Pero no hay que alejarse mucho para encontrar pueblos y personas sin derechos. No hay que remitirse a Guantánamo, Irak, Palestina, Turquía o al pueblo saharaui para echarse las manos a la cabeza y clamar por los derechos humanos. La aplicación sistemática de la tortura a los y las detenidas vascas por parte de los Cuerpos de Seguridad españoles y el régimen carcelario aplicado a los presos vascos es sin duda la prueba más sangrante de vulneración de los derechos y las libertades en la Europa actual. La punta del iceberg de lo que realmente ocurre en Euskal Herria tras la pantalla de una falsa y forzada... ¿normalización?

En Euskal Herria los derechos contenidos en los Pactos Internacionales no existen ni se reconocen. Se han anulado mediante una ley inconstitucional y contraria a las actuales normativas sobre Derechos Humanos: la Ley de Partidos de 2002, interpretada por la judicatura española, según las conveniencias políticas del poder ejecutivo, con lo cual se vulnera, además, uno de los principios básicos del sistema democrático, como es la separación de poderes. Y se han anulado porque con ello se pretende eliminar la idea de una Euskal Herria independiente, la posibilidad de que el pueblo decida libremente su futuro y, así, cerrar en falso el conflicto político que de verdad subyace en lo que algunos periodistas han denominado con cierto cinismo la «cuestión vasca».

Entre los derechos y libertades, articulados en los Pactos, se encuentra el derecho a la libertad de opinión, de expresión, de asociación, el derecho de manifestación, el derecho a la intimidad y privacidad, al sufragio activo, a participar en la vida política e igualdad ante la justicia. En el artículo 15 se prohíbe el aumento de penas a los presos ya juzgados y, lo más importante, en el artículo 1, deja bien claro el derecho de libre determinación de todos los pueblos y la obligación de los Estados de respetar ese derecho. Es decir, recoge todos los derechos que los Estados español y francés niegan a Euskal Herria. Derechos que, según demuestran la Historia y la Filosofía, por encima de los estados, pertenecen a los pueblos y a las personas porque son inherentes a su dignidad. El Estado español lo sabe muy bien, por eso su respuesta a la exigencia de derechos se ha convertido en una persecución policial y judicial que una vez más, vuelve a vulnerar los Pactos de Nueva York. No se debe olvidar que la represión es el miedo de la sinrazón y la torpeza a enfrentarse con el otro en un escenario de igualdad y libertad democrática.

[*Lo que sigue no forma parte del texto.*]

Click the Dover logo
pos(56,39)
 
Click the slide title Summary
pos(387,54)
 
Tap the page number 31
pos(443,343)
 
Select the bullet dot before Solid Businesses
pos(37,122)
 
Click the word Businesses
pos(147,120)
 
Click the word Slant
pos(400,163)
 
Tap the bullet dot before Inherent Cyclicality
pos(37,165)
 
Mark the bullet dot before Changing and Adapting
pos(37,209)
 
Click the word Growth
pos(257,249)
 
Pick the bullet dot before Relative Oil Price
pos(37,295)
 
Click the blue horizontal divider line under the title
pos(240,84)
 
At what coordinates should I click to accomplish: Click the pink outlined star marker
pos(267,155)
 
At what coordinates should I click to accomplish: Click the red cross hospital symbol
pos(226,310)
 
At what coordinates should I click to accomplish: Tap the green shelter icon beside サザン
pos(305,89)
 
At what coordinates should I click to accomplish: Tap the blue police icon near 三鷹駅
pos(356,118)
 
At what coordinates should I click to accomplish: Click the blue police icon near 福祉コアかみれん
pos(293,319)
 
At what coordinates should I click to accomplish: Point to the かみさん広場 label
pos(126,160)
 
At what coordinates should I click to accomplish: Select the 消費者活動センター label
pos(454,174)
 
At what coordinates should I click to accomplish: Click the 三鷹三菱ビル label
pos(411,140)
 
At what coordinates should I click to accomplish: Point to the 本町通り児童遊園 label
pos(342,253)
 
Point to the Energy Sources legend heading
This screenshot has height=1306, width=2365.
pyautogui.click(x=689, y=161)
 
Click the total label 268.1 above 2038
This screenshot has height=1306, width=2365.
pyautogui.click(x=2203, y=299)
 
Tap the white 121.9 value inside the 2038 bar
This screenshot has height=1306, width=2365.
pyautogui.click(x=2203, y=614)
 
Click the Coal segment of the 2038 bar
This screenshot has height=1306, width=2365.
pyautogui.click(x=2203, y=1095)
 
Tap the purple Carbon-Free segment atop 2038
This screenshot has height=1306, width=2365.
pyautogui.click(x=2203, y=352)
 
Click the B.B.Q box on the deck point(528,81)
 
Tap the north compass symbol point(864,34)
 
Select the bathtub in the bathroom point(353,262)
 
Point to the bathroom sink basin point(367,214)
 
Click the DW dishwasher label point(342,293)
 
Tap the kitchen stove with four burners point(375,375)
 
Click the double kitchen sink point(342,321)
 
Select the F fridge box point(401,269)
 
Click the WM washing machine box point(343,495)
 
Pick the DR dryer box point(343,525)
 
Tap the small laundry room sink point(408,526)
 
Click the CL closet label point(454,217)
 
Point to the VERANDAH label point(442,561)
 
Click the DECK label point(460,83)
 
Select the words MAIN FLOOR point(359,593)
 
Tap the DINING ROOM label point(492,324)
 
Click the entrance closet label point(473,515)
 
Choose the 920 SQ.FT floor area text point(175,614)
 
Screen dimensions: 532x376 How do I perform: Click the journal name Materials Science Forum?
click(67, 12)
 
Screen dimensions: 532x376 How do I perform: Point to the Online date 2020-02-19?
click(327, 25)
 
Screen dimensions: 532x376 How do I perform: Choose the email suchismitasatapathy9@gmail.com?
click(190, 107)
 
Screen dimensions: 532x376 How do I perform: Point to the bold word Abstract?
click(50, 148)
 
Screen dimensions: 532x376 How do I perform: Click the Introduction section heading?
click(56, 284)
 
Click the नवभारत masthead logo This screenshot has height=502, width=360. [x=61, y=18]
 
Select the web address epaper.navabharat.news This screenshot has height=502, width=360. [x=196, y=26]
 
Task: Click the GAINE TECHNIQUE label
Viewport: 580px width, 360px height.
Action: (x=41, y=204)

Sin embargo, existe algo que debe transcender a la ciudadanía vasca, más allá de las bases sociales de la Izquierda Abertzale. Como pueblo, Euskal Herria debe preguntarse: ¿dónde están nuestros derechos? Cuando un pueblo se ve obligado a formular esta pregunta y la respuesta se queda en el silencio, en la duda o en el no saber, tendrá que pensar que la libertad, la dignidad y la garantía de los principios democráticos han sido seriamente vulnerados o no existen.

Y cuando ésa es la conclusión, el deber es exigirlos, luchar por ellos. No se puede vivir sin derechos. No lo digo yo, hace más de doscientos años en el preámbulo de la Declaración de los Derechos del Hombre y del Ciudadano de la Revolución Francesa, se dice: «La ignorancia, la negligencia o el desprecio de los derechos humanos son las únicas causas de calamidades públicas y de la corrupción de los gobiernos». Ese principio acabó con el Antiguo Régimen. Hoy, el pueblo vasco del siglo XXI, como demostrará el 30 de enero en el Euskalduna de Bilbo, sólo quiere y exige ejercer sus derechos y ser dueño de su futuro. Y si con ello cambia la Historia y España se rompe, mejor que mejor.